BAGHDAD — U.S. oil giant Exxon Mobil Corp. has expressed an interest in pulling out of a major oil field development project in the country’s south, a senior Iraqi oil ministry official said Wednesday.
The comments by the ministry’s licensing and contracts chief, Abdul-Mahdi al-Ameedi, are the first official acknowledgement of reports that Exxon wants to exit the 8.6 billion barrel West Qurna Phase 1 project.
“There is talk about this issue. In fact, Exxon Mobil is interested in selling its whole share or part of it to other companies and leave West Qurna,” al-Ameedi told reporters at an event in the Iraqi capital.
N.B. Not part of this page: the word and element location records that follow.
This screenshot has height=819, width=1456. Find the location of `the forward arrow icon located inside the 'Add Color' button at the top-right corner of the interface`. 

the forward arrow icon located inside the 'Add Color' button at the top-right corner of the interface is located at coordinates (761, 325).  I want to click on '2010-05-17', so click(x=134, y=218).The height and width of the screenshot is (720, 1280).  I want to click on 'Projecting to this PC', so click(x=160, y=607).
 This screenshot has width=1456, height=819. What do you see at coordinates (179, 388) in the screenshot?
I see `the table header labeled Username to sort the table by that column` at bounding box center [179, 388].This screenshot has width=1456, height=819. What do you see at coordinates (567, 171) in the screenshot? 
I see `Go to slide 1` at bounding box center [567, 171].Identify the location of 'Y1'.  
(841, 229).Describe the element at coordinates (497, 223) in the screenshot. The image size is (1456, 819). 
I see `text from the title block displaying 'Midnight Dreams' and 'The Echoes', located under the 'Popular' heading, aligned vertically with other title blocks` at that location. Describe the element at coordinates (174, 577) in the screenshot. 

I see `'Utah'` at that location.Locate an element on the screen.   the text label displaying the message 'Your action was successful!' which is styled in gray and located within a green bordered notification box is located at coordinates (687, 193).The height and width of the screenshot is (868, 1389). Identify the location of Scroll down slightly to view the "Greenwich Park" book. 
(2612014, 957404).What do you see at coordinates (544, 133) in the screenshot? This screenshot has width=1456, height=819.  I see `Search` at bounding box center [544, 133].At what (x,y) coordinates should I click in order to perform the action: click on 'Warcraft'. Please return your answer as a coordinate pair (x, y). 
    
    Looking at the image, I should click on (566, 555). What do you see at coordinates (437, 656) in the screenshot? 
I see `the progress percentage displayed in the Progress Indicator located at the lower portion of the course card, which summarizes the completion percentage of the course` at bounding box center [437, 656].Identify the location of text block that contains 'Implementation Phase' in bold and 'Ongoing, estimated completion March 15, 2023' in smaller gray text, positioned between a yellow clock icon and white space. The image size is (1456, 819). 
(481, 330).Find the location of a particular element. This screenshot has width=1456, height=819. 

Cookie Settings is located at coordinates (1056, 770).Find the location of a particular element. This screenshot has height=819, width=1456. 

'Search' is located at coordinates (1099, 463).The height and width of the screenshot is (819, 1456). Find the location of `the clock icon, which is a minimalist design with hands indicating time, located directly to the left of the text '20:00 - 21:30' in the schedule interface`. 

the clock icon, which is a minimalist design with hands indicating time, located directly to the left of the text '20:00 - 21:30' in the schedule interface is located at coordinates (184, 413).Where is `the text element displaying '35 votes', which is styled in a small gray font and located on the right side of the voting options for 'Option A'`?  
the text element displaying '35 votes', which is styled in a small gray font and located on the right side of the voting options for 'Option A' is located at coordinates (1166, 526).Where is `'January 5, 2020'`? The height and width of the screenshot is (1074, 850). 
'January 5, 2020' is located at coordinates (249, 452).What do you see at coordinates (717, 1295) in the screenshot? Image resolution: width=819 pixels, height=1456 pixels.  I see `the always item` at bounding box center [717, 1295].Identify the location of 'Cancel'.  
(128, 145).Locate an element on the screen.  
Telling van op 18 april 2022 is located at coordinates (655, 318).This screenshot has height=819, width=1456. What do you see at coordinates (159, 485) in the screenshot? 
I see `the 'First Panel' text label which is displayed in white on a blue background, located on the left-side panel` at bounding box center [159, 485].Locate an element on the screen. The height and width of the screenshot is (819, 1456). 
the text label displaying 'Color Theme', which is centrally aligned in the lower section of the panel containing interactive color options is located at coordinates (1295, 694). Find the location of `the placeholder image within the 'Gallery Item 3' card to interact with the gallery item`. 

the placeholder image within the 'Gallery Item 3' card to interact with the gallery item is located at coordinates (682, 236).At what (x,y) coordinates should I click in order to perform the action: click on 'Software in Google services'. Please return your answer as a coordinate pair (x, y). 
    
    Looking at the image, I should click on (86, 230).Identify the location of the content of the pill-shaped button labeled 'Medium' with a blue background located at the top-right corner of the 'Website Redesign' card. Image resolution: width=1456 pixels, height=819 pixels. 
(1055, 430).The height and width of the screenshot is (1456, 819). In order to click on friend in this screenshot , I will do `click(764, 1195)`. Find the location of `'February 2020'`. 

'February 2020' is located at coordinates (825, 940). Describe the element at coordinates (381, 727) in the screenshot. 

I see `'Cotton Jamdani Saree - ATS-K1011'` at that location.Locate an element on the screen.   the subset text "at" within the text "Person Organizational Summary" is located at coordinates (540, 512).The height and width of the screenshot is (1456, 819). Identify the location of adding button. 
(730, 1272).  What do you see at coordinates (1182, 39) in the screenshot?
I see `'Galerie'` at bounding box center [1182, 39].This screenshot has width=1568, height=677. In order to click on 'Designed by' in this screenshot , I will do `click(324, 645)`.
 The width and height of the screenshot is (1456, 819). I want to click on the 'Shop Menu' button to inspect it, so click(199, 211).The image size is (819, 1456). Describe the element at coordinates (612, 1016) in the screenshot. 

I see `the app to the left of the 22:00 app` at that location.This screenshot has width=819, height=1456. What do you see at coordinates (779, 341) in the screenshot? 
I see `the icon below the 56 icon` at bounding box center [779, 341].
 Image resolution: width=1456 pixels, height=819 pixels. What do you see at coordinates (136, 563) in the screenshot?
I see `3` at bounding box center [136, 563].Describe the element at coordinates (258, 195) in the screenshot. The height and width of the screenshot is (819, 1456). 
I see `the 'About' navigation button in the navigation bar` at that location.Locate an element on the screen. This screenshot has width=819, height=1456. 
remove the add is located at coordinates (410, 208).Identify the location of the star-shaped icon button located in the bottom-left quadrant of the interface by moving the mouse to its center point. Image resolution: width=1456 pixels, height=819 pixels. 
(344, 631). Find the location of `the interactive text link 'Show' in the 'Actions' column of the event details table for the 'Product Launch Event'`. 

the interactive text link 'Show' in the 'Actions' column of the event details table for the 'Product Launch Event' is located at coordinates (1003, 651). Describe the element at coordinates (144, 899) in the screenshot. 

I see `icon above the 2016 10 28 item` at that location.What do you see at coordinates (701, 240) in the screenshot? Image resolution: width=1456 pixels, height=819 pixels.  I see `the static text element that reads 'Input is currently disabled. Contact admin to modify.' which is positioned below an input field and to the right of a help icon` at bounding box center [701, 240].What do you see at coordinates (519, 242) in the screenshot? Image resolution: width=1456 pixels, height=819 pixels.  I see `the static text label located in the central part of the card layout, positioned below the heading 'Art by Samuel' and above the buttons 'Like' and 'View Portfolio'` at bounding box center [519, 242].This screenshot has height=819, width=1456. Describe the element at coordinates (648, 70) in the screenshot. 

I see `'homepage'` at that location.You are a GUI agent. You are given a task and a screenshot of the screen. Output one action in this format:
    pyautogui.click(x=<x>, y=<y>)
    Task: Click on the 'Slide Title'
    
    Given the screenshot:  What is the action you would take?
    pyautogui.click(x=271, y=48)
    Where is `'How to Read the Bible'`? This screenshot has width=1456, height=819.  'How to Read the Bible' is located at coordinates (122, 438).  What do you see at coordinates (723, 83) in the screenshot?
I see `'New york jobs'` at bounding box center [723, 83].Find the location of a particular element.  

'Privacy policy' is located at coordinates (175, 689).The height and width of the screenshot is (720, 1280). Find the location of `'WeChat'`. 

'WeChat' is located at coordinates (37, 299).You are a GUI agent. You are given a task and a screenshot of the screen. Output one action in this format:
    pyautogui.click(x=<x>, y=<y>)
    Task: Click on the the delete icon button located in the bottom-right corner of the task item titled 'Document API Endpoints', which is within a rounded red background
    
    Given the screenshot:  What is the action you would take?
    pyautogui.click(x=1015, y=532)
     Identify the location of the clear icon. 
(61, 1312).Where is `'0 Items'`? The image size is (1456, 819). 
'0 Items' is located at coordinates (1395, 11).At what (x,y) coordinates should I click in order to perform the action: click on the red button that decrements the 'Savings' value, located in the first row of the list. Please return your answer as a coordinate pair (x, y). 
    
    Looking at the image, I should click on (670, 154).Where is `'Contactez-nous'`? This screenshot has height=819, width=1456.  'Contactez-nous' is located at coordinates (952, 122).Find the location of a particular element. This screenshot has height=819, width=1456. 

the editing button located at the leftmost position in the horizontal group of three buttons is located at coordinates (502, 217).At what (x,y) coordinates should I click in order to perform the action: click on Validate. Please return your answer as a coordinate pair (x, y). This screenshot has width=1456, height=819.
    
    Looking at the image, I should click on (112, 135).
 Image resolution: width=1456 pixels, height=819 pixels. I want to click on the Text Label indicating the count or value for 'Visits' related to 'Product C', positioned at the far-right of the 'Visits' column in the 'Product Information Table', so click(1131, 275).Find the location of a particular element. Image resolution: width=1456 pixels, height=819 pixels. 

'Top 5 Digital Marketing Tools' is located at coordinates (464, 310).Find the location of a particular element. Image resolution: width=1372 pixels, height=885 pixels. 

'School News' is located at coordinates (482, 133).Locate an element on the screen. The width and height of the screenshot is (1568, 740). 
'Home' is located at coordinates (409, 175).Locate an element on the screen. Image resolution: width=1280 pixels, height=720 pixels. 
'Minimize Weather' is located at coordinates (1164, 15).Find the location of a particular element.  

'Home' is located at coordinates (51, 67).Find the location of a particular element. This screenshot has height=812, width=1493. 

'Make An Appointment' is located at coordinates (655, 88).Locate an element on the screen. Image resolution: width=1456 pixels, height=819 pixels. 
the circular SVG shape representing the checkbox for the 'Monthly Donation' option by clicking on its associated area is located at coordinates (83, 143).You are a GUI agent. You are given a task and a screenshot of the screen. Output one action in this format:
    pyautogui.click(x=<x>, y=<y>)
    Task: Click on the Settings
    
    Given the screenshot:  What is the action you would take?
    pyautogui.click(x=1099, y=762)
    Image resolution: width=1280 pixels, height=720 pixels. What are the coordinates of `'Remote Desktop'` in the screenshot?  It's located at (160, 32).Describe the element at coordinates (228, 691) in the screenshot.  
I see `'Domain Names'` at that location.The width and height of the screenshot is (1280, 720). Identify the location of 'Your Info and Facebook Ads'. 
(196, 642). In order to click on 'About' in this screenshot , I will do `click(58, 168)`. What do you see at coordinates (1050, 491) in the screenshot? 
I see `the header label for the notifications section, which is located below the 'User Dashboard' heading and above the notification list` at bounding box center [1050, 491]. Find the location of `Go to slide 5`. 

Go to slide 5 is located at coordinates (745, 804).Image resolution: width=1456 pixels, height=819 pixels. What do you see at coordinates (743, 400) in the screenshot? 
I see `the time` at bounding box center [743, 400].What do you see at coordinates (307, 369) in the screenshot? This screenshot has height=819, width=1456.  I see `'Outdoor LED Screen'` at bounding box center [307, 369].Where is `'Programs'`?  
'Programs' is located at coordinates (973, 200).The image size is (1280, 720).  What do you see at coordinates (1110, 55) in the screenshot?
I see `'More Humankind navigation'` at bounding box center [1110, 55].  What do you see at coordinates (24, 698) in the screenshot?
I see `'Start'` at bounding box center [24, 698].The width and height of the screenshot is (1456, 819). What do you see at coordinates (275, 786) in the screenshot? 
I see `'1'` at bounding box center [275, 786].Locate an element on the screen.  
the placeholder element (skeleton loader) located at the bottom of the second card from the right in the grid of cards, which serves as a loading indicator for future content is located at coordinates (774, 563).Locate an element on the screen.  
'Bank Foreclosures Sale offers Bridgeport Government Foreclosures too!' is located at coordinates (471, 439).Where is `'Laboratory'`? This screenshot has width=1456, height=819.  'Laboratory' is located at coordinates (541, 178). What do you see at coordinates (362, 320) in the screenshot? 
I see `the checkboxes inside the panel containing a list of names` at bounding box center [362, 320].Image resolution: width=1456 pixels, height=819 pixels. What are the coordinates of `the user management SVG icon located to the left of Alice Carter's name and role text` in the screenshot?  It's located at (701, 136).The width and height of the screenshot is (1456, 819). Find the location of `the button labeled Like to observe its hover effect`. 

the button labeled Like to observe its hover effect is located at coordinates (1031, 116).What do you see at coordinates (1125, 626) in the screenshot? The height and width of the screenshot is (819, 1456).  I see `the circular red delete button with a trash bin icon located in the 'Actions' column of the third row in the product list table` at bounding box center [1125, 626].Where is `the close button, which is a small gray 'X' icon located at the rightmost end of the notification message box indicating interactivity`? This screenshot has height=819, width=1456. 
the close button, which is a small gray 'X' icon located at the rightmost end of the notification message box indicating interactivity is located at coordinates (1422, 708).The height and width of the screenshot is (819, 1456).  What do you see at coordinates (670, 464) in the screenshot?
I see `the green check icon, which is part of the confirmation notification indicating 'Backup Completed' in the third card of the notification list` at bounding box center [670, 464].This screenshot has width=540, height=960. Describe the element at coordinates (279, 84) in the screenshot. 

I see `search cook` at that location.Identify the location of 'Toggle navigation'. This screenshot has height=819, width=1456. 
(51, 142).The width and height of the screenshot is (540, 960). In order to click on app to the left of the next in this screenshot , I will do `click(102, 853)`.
Irving, Texas-based Exxon Mobil is the main developer of the West Qurna-1 project. It was awarded rights to work on the field in 2009 along with minority partner Royal Dutch Shell PLC.
Exxon has not commented on the possibility that it might leave the project, despite reports that have resonated in the markets in in recent weeks.
The energy company irked Iraq’s central government when it signed up to hunt for oil in the country’s self-ruled Kurdish region late last year.
Al-Ameedi also said that Baghdad has decided to exclude Turkish company TPAO from a consortium that won a separate deal to hunt for oil in Iraq’s south earlier this year. TPAO was a minority partner in a consortium led by Kuwait Energy that won rights in May to explore 900-square-kilometer (350-square-mile) Block 9 in the southern province of Basra.
Its exclusion will mean that Kuwait Energy will now control 70 percent of the project. Remaining minority partner Dragon Oil of the United Arab Emirates will hold a 30 percent stake.